Collected data entries:
--- START ---

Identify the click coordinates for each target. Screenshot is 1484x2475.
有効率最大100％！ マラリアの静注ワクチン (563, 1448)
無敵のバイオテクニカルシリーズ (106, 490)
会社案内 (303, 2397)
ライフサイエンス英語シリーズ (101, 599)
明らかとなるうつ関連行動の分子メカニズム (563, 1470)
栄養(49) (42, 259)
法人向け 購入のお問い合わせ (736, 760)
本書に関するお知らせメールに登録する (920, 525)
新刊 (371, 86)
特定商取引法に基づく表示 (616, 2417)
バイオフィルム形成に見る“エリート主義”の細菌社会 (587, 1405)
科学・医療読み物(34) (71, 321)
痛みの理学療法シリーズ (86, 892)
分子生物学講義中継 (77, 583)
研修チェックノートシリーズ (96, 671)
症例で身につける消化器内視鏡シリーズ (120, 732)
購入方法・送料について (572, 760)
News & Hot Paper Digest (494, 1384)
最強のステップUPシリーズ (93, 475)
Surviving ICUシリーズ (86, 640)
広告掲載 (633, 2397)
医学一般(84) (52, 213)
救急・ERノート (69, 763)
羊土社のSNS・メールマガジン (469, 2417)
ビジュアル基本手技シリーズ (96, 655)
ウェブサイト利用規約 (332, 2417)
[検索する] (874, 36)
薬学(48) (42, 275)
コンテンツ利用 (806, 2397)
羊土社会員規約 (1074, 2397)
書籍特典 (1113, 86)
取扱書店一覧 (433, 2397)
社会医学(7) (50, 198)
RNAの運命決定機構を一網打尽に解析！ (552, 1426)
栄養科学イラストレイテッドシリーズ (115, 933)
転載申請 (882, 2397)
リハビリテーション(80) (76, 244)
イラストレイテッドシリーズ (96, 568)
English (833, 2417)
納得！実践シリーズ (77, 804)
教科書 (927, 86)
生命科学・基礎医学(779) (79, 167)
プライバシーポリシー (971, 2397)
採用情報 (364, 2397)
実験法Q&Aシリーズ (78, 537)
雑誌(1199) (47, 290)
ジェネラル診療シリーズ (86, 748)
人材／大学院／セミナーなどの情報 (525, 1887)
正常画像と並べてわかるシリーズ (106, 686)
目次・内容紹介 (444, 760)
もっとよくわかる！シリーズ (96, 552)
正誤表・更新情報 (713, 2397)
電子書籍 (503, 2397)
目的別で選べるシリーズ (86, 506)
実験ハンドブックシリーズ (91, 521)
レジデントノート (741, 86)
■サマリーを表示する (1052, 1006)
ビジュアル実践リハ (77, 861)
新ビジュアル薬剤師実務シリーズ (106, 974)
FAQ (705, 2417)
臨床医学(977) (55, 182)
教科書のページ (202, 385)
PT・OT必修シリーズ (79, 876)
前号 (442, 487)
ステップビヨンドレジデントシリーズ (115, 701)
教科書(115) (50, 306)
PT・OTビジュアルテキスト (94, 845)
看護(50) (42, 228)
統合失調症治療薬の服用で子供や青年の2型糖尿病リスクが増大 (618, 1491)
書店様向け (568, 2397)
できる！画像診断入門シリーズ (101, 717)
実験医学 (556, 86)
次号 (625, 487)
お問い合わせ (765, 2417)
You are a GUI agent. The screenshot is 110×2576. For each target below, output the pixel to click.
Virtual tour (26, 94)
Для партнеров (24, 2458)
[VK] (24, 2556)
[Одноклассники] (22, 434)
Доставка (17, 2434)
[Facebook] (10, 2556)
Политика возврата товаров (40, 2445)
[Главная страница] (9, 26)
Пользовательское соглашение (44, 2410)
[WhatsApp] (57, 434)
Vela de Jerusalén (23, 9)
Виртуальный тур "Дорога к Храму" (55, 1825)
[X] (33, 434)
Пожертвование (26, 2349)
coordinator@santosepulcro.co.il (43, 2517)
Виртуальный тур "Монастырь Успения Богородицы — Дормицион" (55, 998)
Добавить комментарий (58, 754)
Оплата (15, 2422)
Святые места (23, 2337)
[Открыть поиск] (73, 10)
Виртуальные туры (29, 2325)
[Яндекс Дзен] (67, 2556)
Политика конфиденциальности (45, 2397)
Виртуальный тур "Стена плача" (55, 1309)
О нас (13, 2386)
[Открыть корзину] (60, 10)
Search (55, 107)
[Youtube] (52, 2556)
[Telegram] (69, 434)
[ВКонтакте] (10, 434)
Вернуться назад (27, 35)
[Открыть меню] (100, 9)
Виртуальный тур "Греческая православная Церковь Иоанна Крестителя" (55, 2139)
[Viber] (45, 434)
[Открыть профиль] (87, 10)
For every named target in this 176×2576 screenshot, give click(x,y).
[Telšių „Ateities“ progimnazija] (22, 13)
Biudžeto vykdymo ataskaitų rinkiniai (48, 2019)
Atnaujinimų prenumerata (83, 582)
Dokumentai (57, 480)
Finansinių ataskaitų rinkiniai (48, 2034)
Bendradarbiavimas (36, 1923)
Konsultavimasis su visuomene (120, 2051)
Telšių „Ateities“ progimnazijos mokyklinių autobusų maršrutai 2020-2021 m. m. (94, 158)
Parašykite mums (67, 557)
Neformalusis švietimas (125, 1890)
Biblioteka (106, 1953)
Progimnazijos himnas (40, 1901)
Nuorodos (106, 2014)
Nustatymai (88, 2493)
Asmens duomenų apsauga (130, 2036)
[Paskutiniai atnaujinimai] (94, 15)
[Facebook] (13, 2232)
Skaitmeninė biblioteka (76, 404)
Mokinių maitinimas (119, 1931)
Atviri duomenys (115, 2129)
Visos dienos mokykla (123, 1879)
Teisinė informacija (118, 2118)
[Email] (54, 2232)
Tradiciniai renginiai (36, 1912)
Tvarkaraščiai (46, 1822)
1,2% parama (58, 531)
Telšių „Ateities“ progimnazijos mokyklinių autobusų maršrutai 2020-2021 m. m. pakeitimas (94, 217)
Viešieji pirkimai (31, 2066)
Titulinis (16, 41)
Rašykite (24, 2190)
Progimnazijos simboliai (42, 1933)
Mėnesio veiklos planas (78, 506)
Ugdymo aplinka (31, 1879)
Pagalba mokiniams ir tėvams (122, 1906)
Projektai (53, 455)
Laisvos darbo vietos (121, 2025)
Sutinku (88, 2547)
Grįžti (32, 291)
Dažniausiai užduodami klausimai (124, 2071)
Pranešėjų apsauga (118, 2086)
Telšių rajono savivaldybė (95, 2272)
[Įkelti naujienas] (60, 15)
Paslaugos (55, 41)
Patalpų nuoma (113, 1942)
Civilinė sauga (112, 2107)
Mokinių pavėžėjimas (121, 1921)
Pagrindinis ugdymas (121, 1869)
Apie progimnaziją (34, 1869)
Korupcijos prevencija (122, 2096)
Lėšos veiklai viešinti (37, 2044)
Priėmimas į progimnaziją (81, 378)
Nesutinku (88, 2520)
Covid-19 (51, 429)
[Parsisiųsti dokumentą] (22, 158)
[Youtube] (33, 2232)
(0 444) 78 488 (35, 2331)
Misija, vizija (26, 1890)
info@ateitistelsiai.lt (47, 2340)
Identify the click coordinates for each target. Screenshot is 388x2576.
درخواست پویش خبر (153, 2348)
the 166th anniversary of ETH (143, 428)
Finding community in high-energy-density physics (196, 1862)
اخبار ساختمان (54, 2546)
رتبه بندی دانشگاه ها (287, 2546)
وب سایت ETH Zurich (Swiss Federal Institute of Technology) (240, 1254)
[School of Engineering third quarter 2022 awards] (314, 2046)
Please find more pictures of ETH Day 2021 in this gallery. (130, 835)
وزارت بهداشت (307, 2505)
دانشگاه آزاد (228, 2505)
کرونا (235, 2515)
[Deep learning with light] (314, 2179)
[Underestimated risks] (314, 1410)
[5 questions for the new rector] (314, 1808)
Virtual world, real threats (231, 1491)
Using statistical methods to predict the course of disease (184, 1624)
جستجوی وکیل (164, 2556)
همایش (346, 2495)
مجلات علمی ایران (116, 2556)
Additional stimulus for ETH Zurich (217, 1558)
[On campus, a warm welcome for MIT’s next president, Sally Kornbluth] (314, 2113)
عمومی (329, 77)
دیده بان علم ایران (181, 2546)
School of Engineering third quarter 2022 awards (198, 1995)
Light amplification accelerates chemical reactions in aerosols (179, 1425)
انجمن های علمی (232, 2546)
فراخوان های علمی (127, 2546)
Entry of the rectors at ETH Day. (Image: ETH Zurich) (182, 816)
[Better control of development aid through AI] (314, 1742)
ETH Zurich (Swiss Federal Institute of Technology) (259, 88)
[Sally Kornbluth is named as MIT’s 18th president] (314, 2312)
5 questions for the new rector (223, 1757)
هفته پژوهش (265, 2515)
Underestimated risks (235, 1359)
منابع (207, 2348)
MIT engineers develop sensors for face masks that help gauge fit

--- END ---

- **Work to complete**: Please count how many lines of the records include "named", giving the number and nothing else.

- **Finished exercise**: 2